We had to range a bit further this time for scraps of dead wood and clumps of grass, and we made a bigger fire that evening, further away from the aircraft. Hudd cooked us another pan of Roo Stew which we washed down with warm tea.
‘Last tea,’ he warned me, ‘until we find water. There are melt streams down in the foothills, but I won’t take any chances.’
‘I was trying to remember what beer tasted like.’
‘And did you?’
‘No.’
‘Don’t put any more stuff on the fire. When it burns down, we’ll turn in.’
He climbed up into the black bomber before me. I sat by the embers of the fire and smoked a last pipe. I thought about the boys. They would have been asleep for a couple of hours already. The bar in Maggs and the Major’s pub would be smoky and noisy. Maybe someone was playing the out-of-tune piano in the corner. I wondered if Flaming June had made up with her lost soldier, and if Captain Holroyd and his lovely wife were propping up the bar at Abu Suier. When I crawled into my sack up in the black bitch’s belly, I was thoroughly dissatisfied, and it was all my own fault.
When I was in my fifties, and living in a decent-sized city for the first time in my life, I found myself drawn to the art galleries. I had an immediate affinity with the surrealists, because, as far as I was concerned, they were actually realists in a deeper sense. Surreality is all around you; all you have to do is look . . . and if you’re already wondering where this is going, it’s all because of the guy who knocked on the door the next morning.

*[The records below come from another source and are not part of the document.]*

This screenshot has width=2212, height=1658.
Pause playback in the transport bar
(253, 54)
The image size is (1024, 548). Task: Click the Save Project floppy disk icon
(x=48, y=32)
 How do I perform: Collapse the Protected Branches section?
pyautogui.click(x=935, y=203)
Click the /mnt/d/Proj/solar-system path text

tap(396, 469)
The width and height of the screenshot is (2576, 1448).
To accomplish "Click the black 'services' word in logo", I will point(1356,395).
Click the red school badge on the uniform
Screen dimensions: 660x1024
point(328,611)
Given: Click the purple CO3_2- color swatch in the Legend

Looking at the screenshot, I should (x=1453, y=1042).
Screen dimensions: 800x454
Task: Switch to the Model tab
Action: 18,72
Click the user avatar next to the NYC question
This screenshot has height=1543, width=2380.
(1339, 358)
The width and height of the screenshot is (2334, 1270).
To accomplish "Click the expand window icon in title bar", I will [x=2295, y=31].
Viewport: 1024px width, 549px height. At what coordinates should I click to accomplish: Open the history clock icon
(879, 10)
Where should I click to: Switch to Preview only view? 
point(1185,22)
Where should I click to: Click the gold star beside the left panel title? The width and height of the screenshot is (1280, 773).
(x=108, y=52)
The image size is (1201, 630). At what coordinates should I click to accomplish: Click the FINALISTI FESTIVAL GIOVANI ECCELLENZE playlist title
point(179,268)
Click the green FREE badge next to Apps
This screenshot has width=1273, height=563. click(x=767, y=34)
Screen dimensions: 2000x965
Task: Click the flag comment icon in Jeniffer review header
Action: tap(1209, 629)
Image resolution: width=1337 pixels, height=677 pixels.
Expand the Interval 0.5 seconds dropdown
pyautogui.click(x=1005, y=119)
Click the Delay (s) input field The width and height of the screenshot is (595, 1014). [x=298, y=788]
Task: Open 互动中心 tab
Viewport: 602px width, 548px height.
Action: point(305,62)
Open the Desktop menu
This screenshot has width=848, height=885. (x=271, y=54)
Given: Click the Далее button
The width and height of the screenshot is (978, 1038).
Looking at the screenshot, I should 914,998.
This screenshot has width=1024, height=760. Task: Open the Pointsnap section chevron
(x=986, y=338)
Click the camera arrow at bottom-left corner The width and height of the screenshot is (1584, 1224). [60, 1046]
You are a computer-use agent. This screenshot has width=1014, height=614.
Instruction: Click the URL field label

The knocking on the aircraft’s door wasn’t assertive; it was just a polite knock. The sort a neighbour uses when he comes to call. Neither Hudd nor I had heard him approach, but we managed to scramble up to the door together. I opened it. Hudd poked his Stirling out, and when nothing happened, his head. Nobody shot at it. My head was there after a decent interval, but then I always was a nosy bastard. A small man, in an immaculate grey lounge suit with a pinstripe, was sitting astride a donkey. He had a parasol to ward off the sun, and a beaming smile on what looked almost like an Asian face. About thirty, narrow-featured and exceptionally handsome. I’d bet he never had a problem with the girls.
‘Good morning,’ he said in an exquisite English accent, ‘. . . beautiful morning.’
Hudd was momentarily speechless, so I took over. ‘Good morning.’
‘I saw your fire last night, and thought I’d ride over to say hello.’ Then he laughed and said, ‘Hello.’
Hudd said, ‘Wotcha.’
‘We brought you some breakfast.’
‘Nice of you.’
Then our visitor enquired, ‘I suppose you’ve come for the money?’
I started to laugh; couldn’t help myself. Hudd snarled, ‘Shut it, Charlie.’
But the Asian, Indian or whatever he was, said, ‘He’s English, sir . . . let him laugh. English passengers told jokes as the Titanic sank; quite admirable actually.’ He’d expressed our dilemma quite neatly, I thought, because my problem was with one of the words he’d used. He’d said, ‘We brought you some breakfast.’ The we in question were a dozen tribesmen sitting around us in a half-circle on small ponies and donkeys, and they were armed to the teeth. One even had what looked like one of the .303 machine guns from the Stirling slung across his back.